DATA PROVIDED –
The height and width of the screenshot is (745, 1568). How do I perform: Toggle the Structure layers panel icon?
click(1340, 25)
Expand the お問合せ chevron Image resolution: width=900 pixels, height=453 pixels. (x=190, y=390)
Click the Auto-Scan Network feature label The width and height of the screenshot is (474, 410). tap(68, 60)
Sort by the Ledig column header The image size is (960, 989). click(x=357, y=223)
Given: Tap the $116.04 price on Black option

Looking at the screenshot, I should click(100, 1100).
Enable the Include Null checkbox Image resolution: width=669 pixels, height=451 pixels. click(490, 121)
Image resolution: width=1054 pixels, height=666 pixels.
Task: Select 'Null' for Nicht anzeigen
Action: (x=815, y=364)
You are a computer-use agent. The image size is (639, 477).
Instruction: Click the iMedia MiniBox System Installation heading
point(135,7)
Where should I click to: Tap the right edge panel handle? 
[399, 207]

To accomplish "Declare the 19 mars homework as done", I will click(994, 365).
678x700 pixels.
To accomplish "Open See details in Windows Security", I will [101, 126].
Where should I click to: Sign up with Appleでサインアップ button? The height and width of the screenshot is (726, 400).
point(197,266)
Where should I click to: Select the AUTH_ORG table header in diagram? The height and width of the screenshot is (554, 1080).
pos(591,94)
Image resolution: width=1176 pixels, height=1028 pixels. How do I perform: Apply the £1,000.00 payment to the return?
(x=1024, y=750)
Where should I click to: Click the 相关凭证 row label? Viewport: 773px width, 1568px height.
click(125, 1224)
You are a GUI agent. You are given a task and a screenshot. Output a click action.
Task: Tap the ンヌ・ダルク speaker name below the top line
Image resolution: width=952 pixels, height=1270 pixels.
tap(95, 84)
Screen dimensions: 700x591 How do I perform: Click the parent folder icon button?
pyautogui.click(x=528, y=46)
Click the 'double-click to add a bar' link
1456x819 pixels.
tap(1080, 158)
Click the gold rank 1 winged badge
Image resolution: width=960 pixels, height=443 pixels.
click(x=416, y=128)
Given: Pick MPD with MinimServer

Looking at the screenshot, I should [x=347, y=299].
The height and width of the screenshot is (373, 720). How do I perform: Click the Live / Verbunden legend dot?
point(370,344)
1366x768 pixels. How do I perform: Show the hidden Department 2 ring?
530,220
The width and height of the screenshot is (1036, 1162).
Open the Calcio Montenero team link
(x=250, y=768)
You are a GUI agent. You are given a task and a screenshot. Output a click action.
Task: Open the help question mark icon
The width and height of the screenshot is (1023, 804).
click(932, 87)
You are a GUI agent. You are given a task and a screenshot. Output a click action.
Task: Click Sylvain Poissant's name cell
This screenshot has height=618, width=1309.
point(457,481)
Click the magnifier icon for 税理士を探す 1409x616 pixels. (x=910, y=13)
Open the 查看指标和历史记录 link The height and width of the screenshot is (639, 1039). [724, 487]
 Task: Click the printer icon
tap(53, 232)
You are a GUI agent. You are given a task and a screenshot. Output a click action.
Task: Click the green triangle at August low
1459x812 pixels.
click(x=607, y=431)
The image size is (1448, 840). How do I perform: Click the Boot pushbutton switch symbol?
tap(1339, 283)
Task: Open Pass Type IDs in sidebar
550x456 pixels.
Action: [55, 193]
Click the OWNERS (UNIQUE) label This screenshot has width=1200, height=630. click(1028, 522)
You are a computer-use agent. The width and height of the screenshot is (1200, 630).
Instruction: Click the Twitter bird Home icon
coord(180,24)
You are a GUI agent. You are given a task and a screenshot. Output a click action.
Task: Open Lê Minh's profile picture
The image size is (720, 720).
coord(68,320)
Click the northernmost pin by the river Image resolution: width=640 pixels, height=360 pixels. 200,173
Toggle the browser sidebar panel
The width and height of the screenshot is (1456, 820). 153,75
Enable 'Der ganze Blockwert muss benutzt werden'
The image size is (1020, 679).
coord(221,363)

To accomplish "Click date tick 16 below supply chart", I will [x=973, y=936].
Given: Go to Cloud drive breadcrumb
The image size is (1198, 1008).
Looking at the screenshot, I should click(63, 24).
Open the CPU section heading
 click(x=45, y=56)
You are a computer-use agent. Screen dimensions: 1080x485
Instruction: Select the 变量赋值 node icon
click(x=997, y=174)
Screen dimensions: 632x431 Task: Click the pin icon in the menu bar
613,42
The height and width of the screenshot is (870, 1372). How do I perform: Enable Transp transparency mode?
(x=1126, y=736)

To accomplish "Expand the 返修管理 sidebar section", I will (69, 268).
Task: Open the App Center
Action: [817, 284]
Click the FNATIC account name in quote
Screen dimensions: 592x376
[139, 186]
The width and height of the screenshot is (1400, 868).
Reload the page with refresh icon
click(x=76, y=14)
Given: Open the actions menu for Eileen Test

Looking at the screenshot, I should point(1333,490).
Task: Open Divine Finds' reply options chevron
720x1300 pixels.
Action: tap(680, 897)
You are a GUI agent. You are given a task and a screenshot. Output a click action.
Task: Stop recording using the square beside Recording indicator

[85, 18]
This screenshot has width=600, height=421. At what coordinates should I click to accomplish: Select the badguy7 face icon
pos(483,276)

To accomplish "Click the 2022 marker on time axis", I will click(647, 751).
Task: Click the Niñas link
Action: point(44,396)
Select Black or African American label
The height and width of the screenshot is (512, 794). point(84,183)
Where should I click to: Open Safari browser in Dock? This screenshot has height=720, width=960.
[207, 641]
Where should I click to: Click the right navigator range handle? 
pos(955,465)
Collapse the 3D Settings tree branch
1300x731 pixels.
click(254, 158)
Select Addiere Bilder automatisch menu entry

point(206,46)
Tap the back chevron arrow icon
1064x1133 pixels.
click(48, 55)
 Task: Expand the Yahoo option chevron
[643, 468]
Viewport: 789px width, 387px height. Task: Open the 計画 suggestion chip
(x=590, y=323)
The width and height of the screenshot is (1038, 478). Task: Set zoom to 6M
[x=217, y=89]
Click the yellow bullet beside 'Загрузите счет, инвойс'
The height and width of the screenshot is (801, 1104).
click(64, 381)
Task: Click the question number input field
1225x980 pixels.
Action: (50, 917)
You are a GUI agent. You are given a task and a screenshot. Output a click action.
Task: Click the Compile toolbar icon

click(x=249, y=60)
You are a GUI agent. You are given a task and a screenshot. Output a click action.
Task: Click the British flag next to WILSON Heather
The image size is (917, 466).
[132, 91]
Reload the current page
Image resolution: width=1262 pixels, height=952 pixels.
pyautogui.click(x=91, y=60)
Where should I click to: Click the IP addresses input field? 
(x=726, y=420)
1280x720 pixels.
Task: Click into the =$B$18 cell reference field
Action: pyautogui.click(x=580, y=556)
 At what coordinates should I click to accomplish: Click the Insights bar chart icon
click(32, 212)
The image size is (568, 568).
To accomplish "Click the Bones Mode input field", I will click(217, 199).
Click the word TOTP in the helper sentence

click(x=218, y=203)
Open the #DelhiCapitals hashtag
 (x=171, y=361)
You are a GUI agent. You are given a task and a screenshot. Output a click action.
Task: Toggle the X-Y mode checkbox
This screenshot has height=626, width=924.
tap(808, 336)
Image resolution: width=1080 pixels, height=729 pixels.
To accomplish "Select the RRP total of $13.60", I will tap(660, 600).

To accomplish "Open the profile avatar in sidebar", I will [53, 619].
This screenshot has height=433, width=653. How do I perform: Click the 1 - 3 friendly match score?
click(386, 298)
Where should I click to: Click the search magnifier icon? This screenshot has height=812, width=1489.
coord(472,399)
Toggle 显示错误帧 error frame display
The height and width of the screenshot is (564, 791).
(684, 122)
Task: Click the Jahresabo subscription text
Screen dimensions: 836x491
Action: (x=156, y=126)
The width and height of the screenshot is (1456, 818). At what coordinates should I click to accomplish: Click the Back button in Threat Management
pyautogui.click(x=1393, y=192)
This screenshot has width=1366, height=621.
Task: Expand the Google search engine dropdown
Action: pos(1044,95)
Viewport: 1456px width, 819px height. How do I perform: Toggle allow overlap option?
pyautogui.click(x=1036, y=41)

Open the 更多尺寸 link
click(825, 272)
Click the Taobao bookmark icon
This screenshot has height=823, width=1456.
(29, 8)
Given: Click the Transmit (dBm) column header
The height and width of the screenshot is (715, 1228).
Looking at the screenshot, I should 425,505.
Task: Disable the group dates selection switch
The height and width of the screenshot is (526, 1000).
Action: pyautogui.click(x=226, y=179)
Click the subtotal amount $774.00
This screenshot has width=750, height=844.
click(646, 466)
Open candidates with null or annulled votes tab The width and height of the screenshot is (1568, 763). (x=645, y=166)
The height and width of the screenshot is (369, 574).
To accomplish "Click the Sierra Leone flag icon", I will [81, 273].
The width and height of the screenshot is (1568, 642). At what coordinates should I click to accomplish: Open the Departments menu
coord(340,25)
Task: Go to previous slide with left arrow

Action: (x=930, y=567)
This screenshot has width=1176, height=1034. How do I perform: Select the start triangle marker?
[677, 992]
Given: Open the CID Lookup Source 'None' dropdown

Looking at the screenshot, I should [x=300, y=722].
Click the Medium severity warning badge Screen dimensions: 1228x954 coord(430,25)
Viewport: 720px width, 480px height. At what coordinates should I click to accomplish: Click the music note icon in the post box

WHAT TO PRODUCE –
Nothing but an exact copy of the lines from the start of the entries through the line containing "Click the Auto-Scan" belongs in the response.

SOLUTION FOR THIS EXERCISE –
The height and width of the screenshot is (745, 1568). How do I perform: Toggle the Structure layers panel icon?
click(1340, 25)
Expand the お問合せ chevron Image resolution: width=900 pixels, height=453 pixels. (x=190, y=390)
Click the Auto-Scan Network feature label The width and height of the screenshot is (474, 410). tap(68, 60)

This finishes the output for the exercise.